What customer support KPIs should you use?


This article will help you define the KPIs you may want to focus on to achieve tactical and strategic goals. It will also help you determine the reporting cadency that will be the most useful.

And a handy reading tip at the end.

First, here is some brief basic theory on two types of KPIs there are out there:

  1. Lead Measures or Leading KPIs – use those for managing tactics, and you'll see what's actually going on at the moment. These measures will tell you whether you have the leverage to achieve your strategic goals or not.

  2. Lag Measures or Lagging KPIs – use those for setting and achieving goals. It takes time to collect and interpret such measures, however it's the only way you can see the whole picture and decide whether you meet your goals.

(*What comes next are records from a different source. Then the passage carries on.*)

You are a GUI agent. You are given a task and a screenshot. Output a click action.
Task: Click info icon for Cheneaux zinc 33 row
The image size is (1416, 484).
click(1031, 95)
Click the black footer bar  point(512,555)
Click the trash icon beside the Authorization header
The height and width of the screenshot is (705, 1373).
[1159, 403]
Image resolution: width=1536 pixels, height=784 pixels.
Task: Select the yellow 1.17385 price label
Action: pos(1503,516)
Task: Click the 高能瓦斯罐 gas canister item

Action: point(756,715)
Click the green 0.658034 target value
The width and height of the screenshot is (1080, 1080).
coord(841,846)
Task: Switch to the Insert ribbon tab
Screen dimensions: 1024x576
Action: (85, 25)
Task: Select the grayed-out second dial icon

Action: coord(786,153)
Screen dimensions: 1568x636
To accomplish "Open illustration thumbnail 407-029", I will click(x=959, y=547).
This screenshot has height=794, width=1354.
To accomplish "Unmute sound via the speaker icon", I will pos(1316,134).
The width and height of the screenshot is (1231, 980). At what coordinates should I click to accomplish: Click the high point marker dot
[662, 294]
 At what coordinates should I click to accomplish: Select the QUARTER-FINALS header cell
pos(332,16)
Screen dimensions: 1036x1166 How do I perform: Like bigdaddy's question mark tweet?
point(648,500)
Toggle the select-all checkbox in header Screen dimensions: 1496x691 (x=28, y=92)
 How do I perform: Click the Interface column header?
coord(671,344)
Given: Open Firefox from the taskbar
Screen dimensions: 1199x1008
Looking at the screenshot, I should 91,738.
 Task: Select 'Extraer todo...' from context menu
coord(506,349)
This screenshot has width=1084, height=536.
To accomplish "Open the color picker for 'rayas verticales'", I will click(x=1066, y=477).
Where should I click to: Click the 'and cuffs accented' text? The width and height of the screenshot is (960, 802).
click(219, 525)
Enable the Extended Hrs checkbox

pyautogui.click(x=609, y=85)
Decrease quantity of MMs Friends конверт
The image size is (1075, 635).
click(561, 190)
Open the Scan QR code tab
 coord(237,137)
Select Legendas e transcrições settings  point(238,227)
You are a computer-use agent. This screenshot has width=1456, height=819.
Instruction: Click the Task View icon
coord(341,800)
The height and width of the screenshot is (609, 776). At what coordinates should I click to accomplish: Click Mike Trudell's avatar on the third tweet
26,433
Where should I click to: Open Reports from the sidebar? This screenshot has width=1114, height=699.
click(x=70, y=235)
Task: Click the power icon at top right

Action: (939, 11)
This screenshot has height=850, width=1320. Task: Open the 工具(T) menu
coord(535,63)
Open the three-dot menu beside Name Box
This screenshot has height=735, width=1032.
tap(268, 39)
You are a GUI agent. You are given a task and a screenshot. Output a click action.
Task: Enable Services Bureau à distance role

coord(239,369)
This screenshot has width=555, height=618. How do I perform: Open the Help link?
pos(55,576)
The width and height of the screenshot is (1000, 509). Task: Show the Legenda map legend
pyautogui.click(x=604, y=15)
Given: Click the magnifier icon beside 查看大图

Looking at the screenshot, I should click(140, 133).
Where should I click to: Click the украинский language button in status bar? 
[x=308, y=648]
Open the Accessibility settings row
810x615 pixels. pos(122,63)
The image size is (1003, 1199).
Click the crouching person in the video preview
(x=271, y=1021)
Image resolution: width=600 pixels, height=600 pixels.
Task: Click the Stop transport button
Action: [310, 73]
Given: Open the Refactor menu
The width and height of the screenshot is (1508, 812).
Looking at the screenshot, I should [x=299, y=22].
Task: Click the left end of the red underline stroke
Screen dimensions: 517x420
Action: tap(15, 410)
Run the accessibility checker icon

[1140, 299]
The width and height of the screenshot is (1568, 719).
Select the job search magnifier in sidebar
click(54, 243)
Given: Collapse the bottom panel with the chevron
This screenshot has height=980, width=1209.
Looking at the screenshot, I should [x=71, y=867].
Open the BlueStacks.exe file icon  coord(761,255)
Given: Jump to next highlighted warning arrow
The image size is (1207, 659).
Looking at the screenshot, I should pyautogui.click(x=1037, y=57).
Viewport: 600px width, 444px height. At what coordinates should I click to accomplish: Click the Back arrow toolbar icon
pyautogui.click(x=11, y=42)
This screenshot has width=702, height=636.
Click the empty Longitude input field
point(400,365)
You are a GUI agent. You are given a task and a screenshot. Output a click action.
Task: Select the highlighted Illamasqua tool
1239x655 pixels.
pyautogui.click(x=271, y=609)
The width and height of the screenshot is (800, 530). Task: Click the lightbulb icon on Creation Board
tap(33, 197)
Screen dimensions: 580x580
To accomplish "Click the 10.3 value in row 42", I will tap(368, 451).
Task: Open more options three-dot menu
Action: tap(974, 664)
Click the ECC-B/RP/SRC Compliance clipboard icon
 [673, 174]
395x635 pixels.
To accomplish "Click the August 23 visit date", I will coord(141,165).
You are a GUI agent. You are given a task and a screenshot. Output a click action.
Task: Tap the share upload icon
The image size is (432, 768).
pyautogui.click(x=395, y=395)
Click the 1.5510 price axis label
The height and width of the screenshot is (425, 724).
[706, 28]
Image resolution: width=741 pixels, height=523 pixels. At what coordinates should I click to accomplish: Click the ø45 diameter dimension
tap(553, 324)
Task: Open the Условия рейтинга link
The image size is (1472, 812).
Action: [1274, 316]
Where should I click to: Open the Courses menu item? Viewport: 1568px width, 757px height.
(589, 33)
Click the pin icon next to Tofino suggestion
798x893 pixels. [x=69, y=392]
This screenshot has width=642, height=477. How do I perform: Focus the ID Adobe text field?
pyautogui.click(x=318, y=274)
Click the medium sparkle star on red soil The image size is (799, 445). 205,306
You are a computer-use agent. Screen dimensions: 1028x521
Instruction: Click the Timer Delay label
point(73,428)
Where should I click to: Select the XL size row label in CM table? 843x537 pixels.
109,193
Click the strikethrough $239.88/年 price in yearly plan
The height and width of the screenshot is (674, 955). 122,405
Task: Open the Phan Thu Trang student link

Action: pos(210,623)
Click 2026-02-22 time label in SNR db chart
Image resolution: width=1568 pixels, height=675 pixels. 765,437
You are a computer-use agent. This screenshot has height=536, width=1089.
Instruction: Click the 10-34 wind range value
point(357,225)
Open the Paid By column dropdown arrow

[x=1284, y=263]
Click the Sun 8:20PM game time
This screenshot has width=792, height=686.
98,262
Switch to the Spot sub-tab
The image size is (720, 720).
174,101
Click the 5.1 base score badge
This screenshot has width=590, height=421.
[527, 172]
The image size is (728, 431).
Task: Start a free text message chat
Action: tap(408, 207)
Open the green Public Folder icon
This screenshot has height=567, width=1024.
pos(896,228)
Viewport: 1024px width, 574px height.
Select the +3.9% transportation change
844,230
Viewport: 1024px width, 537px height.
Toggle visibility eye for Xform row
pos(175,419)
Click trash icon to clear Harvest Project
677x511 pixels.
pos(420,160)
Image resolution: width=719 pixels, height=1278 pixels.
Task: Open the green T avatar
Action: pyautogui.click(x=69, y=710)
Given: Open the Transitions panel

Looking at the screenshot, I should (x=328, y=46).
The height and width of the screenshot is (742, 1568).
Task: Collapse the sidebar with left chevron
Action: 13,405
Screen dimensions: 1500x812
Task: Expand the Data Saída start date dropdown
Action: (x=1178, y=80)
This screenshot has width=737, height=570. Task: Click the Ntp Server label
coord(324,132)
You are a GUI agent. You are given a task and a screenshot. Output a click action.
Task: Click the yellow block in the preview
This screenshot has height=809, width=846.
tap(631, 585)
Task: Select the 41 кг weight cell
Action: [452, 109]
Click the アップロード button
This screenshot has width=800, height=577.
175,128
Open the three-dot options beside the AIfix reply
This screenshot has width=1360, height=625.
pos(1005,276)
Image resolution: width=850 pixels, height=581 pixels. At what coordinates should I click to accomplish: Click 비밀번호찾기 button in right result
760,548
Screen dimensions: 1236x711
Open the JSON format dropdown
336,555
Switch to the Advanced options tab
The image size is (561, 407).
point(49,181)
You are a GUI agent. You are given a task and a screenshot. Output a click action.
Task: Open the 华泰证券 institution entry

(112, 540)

Let's look at each of those in more detail.
1
Tactics: Lead measures
  1. # Tickets Handled or # Tickets Resolved. A classical leading indicator that can tell you how many tickets your support team handles or resolves per time interval. It makes sense to look at daily, weekly, monthly, quarterly, and yearly reports to gauge the productivity of the team. Longer intervals work better if you want to smooth the fluctuations of more granular workloads.

  2. The backlog shows the amount of tickets waiting at certain checkpoints: the end of the day, midnight, shift change time, or any other significant moment. Observe it on a daily basis to see the averages for any period and irregularities in the workload.

  3. For a KCS-ready organization also track # of created/approved/modified/published articles. Daily reporting helps you see how actively each agent contributes to the common knowledge base.

  4. Participation Rate (PAR) is the ratio of tickets with knowledge base articles linked to all handled tickets. It also shows the agents' contribution to the KCS process, the Solve loop in particular. It makes sense to gauge PAR value and changes on a weekly basis.
  5. First Contact Resolution (FCR) is the one that lies in between lagging and leading measures. It serves as a firm leading measure of an agent's efficiency when seen on a daily or weekly basis. However, it serves as a reliable lag measure when used over a long distance to set organizational goals.

  6. Resolution Time is another metric that you may consider both ways. However, it could have different meanings. When used as a strategic goal, it may serve as an SLA for your customers. However, on a per-agent basis it may show the efficiency and maturity of the agent, and on a per-ticket level it may indicate knowledge gaps and flaws in the support process.

  7. Utilization & Occupation are classical tactical metrics to understand whether agents are fully occupied at the moment. However, these measures work best when combined with other ones, such as resolution time, SLA, and meeting customers' expectations.Consider the following example. There is a resolution time of 5 minutes and 80% utilization. You may interpret it either way:

    1. If your customers expect a resolution within 30 minutes, then your support agents have spare time for other tasks, such as mentoring, coaching, etc.

    2. If customers expect to receive a resolution in 2 minutes, then you may want to hire additional agents to reliably meet these expectations.


Based on leading measures, you and your team leaders can make a corresponding judgment and take tactical decisions.
Swarmica will run reports on these KPIs for you
We'll take the hustle of calculating these metrics off: all reports and comparison to baseline values done automatically based on your helpdesk data
2
Strategy: Lag Measures
  1. Customer Satisfaction (CSAT) is a key metric of each Support organization. This process is lagging by the definition since it involves resolving the case at first, then giving the customer time to clarify whether the solution works, sending a survey, and getting feedback. Additionally, not every ticket gets a CSAT score, so it requires at least 5%-15% to consider the CSAT score representative. As a result, it makes sense to look at this metric at least on a monthly or quarterly basis.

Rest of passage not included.